EXERCICE 1 —
Citez tout le passage du texte de lecture, depuis « Ce que j'en » jusqu'à « fin en pointillés. ».
EXERCICE 2 —
D'après le texte de lecture, quelle semaine de l'année est mentionnée sur la première page ?

TEXTE DE LECTURE —
——————
Dans ce nouveau roman, la célèbre romancière danoise Helle Helle dit simplement et avec humour la croisée des chemins, les petits bruits de la forêt et les battements du cœur – mais aussi la fatigue, l’effroi, l’angoisse d’un jogging ordinaire qui vire au cauchemar.
Première page :
Ce n’est pas moi. Pas comme ça, pas debout derrière un arbre, dans la forêt. Les feuilles tombent. Quarante-quatrième semaine de l’année, ce sont les dernières.
Je croyais être en train de courir toujours tout droit. Mais je repassais continuellement près du même trou d’eau avec ses mêmes fougères fanées. Je tournais à gauche et encore à gauche, plus tard, je prenais toujours à gauche et puis à droite, aussi, et encore une fois à droite. Je prenais bonne note de tout ça, c’était avant l’ampoule.
Maintenant, le soleil est plus bas dans le ciel et je ne suis pas seul. Il y a une femme sur le chemin. Elle fouille dans sa poche, elle a un bandeau sur le front. Une veste de survêtement nouée autour des hanches. Elle porte quelque chose à ses lèvres, puis regarde directement par ici. Les muscles de sa mâchoire montent et descendent. Mais elle ne m’a pas vu, son regard glisse plus loin, vers la couronne des arbres, elle casse son cou en arrière. Elle reste un moment ainsi, peut-être qu’il y a quelque chose, là-haut. Elle arrive à mâcher dans cette position. Je lève la tête pour voir, mais il n’y a que le ciel bleu au-dessus des branches tordues. La lune est là, elle s’est levée tôt.
Ce que j'en pense :
Je n’ai pas eu souvent l’occasion de lire de la littérature danoise. Avec ce roman on se retrouve dans un univers très original. L’écriture est particulièrement brillante et nous fait découvrir les deux personnages perdus dans la forêt, par de petites touches banales et très ordinaires. C’est vrai que le lecteur peut aussi se retrouver perdu s’il n’accepte pas de rentrer dans ce jeu de l’auteure qui se permet également de laisser la fin en pointillés.
——————
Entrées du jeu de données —

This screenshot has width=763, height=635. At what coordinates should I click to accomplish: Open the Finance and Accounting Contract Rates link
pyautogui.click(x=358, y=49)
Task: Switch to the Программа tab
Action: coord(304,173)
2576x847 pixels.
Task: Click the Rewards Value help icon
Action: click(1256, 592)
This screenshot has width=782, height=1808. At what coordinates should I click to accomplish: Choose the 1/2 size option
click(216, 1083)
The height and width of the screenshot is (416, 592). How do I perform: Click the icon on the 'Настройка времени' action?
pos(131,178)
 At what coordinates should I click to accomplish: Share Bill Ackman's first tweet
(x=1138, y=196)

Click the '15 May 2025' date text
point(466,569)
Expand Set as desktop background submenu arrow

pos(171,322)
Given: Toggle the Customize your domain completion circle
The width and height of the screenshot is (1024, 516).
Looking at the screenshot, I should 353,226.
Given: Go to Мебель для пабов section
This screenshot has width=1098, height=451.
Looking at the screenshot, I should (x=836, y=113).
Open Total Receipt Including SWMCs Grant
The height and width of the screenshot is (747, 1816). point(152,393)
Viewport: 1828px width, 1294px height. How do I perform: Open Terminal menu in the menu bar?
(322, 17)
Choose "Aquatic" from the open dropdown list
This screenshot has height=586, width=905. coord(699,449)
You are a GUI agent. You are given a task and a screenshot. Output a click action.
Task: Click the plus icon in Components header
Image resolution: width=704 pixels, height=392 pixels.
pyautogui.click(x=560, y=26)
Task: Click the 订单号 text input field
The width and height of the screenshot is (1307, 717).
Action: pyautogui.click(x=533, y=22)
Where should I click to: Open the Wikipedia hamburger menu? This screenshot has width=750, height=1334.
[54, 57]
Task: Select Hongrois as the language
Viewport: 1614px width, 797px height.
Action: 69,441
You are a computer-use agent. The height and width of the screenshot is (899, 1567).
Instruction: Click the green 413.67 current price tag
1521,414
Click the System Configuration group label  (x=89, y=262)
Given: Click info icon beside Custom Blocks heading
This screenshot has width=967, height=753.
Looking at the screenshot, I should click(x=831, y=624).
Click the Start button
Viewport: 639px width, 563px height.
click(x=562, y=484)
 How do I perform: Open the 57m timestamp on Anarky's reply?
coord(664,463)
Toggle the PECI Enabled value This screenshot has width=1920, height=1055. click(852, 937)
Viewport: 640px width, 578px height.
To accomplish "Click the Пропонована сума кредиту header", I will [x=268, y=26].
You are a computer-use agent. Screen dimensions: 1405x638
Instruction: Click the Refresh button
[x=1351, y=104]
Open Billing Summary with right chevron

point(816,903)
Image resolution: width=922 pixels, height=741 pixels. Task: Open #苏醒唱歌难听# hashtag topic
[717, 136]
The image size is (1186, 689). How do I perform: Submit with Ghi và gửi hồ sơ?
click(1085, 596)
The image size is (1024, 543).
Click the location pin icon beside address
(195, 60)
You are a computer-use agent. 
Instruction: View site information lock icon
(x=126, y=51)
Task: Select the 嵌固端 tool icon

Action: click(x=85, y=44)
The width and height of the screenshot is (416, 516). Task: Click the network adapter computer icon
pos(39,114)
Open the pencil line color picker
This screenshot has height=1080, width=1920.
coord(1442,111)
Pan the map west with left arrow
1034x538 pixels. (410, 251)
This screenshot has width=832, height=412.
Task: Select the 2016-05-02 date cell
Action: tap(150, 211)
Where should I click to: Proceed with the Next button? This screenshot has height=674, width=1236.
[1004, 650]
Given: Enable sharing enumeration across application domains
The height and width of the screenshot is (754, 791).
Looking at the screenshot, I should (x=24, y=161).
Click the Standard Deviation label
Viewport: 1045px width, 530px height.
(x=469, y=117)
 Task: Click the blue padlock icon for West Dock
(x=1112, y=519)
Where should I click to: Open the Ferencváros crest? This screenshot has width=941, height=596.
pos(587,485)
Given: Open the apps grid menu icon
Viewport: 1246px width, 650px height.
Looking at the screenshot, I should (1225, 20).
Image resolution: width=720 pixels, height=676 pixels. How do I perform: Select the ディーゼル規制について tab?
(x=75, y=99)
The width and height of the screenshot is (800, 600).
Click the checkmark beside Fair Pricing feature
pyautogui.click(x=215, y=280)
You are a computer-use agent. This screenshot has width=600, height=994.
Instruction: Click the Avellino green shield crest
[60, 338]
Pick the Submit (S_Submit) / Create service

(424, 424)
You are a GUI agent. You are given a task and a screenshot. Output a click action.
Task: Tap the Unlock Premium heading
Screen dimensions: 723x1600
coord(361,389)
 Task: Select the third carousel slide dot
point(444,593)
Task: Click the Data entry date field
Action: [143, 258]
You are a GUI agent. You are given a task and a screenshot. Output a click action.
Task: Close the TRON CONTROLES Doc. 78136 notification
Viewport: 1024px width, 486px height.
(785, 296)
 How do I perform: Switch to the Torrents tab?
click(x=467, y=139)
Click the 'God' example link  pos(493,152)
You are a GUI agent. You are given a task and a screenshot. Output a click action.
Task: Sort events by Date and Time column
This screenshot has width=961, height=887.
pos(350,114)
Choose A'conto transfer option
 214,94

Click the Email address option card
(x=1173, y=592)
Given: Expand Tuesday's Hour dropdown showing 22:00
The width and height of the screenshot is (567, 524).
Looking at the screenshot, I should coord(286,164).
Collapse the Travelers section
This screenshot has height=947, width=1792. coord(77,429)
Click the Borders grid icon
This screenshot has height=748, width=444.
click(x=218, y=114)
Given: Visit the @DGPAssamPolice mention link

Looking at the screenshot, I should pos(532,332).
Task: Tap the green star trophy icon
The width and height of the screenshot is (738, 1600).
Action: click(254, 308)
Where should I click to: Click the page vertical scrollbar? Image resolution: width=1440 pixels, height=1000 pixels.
——————
ZONE DE RÉPONSE 1 —
Ce que j'en pense :
Je n’ai pas eu souvent l’occasion de lire de la littérature danoise. Avec ce roman on se retrouve dans un univers très original. L’écriture est particulièrement brillante et nous fait découvrir les deux personnages perdus dans la forêt, par de petites touches banales et très ordinaires. C’est vrai que le lecteur peut aussi se retrouver perdu s’il n’accepte pas de rentrer dans ce jeu de l’auteure qui se permet également de laisser la fin en pointillés.

ZONE DE RÉPONSE 2 —
La quarante-quatrième semaine de l'année.